Potenza da vera sportiva, erogazione da diesel plurifrazionato: la quadratura del cerchio
Molte le innovazioni tecnologiche adottate su questa vettura che si propone di rinverdire (mai il termine è stato più appropriato dal momento che si tratta di una Quadrifoglio Verde) i fasti delle Alfa del passato. Su tutte, ed i grado di condizionare positivamente il comportamento dinamico della vettura, il sistema Scavenging che rende impercettibile il tipico ritardo in accelerazione che caratterizza i motori sovralimentati.

Questa innovazione tecnologica studiata dal centro Fiat Powertrain (autentica eccellenza in tema di progettazione di motori e soluzioni per massimizzarne l’efficienza), consiste in una perfetta regolazione controllata e resa possibile da una sofisticata centralina elettronica, di tutti i parametri di funzionamento del motore (dall’iniezione, all’anticipo di accensione fino alle fasi di aspirazione e scarico).

Questo perfetto allineamento tra le varie componenti e le fasi di funzionamento del propulsore consentono una riduzione dell’effetto turbolag che si attesta intorno al 40%. Oltre a questo, il sistema Scavenging favorisce un’erogazione paragonabile a quella di un propulsore turbo iesel di cubatura e “lignaggio” ben superiore.

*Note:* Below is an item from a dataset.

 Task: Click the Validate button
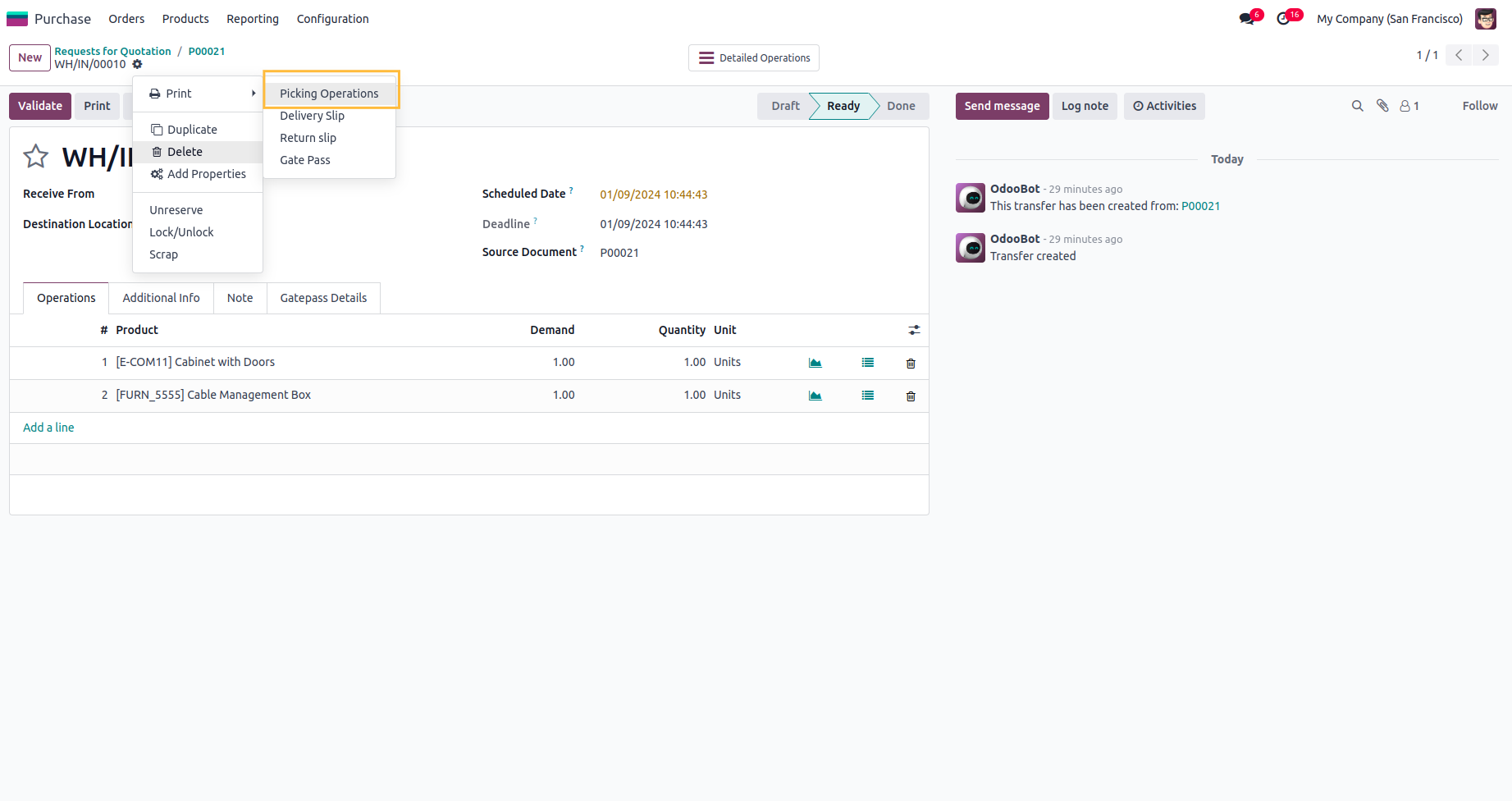point(40,106)
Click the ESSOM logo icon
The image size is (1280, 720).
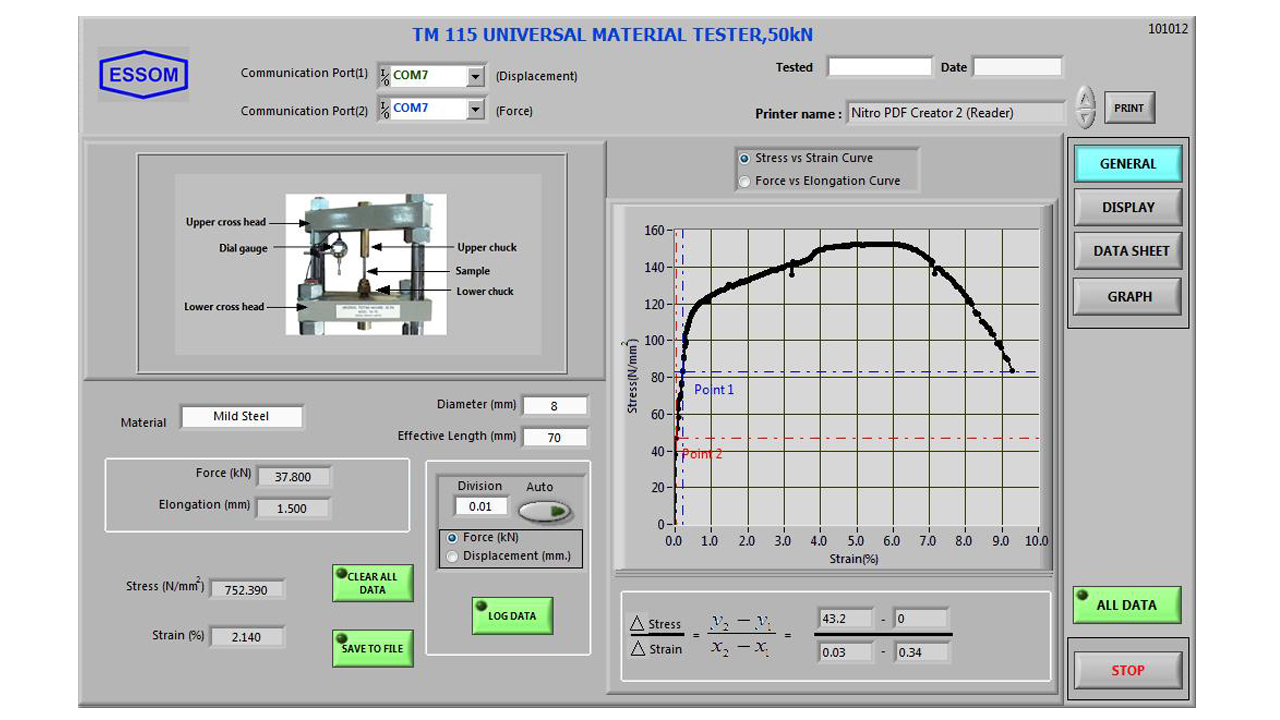pos(143,75)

La coppia massima raggiunge infatti, selezionando la più sportiva modalità Dynamic sul manettino DNA, i 340 Nm ad un regime inferiore ai 2.000 giri (in modalità normale il valore è di 300 Nm a 4.500 giri). A questo risultato straordinario, che abbiamo verificato ed apprezzato alla guida di questa confortevole berlina compatta sportiva a misura di famiglia, contribuisce anche una turbina di nuova concezione progettata e realizzata per resistere a temperature superiori ai 1.000°C ed un collettore di scarico disegnato anch’esso per favorire l’incremento dei valori di coppia. Questa autentica ossessione per la coppia (intesa come forza motrice e non come status) è un segnale evidente di come i tecnici abbiano voluto realizzare una vettura che mettesse il piacere di guida tra i suoi must. Il risultato, in termini di curva di erogazione, è ancora più rimarchevole se si pensa che stiamo parlando pur sempre di un motore 4 cilindri di 1.750 cc in grado di esprimere un rapporto di potenza specifica da sportiva purosangue di ben 134 CV/litro.